EXPERIMENTAL AND SIMULATION STUDY OF SALT EFFECTS AND PRESSURE/DENSITY EFFECTS ON OXYGEN AND HYDROGEN STABLE ISOTOPE LIQUID-VAPOR FRACTIONATION FOR 4-5 MOLAL AQUEOUS NACL AND KCL SOLUTIONS TO 400°C

Abstract

Liquid-vapor equilibrium fractionation factors for D/H and 18O/16O exchange between concentrated (4.0 to 4.8 molal) aqueous solutions of NaCl and KCl and their respective equilibrium vapor phases have been determined experimentally up to 413°C. In both cases, strong deviations from the pure water liquid-vapor fractionation curves are observed. The D/H fractionation curves of the two salt solutions are almost identical over the entire temperature range studied and are always located below the pure water curve, thus changing the location of the crossover point to about 200°C. The strongest fractionation of deuterium into the vapor phase occurs around 330-350°C. The 18O/16O fractionation curves for the two solutions are significantly different. Whereas NaCl has hardly any effect below 200°C and then tends to enrich the heavy isotope in the liquid more strongly than is the case in pure water, KCl causes a depletion of the solution relative to pure water below about 100°C and a relative enrichment above 200°C.Using the combined results of molecular dynamics simulations of water vapor at various temperatures and densities and ab initio calculations of the vibrational frequencies for various water species, we demonstrate that above 200°C, the measured fractionation factors cannot solely be interpreted in terms of isotope effects related to ionic hydration in the solution.
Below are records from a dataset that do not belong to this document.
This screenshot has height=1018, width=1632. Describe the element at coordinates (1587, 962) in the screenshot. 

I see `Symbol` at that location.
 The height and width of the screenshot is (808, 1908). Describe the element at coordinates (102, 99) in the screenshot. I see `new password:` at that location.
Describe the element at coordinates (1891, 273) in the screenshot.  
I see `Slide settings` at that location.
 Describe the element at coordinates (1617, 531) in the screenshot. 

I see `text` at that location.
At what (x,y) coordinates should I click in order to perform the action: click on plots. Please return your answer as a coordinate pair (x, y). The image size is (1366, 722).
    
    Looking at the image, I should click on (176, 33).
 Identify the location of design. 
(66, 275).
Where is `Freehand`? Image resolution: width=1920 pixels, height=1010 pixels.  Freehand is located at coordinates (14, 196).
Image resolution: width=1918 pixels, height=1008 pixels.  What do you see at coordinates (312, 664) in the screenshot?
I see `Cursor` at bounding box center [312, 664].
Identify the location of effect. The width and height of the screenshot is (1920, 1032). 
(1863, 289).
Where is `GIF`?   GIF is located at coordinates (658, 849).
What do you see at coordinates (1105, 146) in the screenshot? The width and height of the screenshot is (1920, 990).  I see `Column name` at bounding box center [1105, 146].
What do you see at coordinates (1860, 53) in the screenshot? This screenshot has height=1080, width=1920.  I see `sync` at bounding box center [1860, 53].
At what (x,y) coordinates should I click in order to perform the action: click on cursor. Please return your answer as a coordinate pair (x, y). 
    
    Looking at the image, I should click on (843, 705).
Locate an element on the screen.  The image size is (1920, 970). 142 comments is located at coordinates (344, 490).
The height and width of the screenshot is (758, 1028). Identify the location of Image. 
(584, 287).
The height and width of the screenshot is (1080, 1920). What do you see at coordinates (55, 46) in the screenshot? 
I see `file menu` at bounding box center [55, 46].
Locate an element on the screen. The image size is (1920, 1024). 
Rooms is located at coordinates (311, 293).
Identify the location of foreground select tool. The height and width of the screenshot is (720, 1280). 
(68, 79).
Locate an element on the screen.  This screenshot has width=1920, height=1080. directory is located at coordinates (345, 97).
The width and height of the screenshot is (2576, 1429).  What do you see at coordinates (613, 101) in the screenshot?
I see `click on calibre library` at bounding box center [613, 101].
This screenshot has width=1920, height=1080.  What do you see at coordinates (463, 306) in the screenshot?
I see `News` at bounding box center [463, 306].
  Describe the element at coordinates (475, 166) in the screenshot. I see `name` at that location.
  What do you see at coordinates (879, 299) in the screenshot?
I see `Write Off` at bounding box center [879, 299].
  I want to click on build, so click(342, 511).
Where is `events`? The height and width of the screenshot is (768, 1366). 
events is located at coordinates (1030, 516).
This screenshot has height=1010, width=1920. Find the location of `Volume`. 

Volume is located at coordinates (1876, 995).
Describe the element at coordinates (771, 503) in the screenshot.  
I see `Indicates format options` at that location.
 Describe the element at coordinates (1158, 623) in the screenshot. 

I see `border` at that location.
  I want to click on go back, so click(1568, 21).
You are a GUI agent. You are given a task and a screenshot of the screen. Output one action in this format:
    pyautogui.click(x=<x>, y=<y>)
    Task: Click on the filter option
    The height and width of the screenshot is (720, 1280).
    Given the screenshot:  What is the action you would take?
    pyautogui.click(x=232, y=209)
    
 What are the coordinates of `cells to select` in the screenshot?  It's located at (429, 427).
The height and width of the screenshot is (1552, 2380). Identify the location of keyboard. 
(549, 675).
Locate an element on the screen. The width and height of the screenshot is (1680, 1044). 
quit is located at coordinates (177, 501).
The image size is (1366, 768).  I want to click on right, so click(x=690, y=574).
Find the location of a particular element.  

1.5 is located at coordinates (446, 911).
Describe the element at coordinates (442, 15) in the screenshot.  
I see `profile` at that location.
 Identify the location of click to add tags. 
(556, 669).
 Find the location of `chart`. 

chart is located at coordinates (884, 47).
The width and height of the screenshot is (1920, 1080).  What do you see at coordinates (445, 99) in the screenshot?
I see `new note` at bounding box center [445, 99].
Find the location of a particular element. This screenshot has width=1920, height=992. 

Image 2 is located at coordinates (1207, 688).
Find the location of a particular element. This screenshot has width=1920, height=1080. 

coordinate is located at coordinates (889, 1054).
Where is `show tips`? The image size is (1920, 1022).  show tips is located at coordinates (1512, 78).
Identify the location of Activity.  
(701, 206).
The simulations indicate significant contributions from isotope effects resulting from the different vapor pressures/densities of pure water and salt solutions. Furthermore, it is very likely that the density differences between the liquid phases play an important role at high temperatures. The contributions of these two density effects to D/H fractionation increase along the liquid-vapor curve. In contrast, the contribution of isotope effects resulting from ionic hydration decreases with increasing temperature. Evidence is presented that the D/H isotope effect resulting from ionic hydration in a solution of constant density probably follows a normal linear 1/T2 dependence and that the liquid-vapor data below 200°C can be used to constrain the slope of this line. The vapor density effect contribution to the 18O/16O liquid-vapor fractionation is apparently small. In contrast to D/H, the 18O/16O isotope effects caused by ionic hydration appear to increase with increasing temperature and are different for NaCl and KCl. The possible molecular causes for the observed trends are discussed.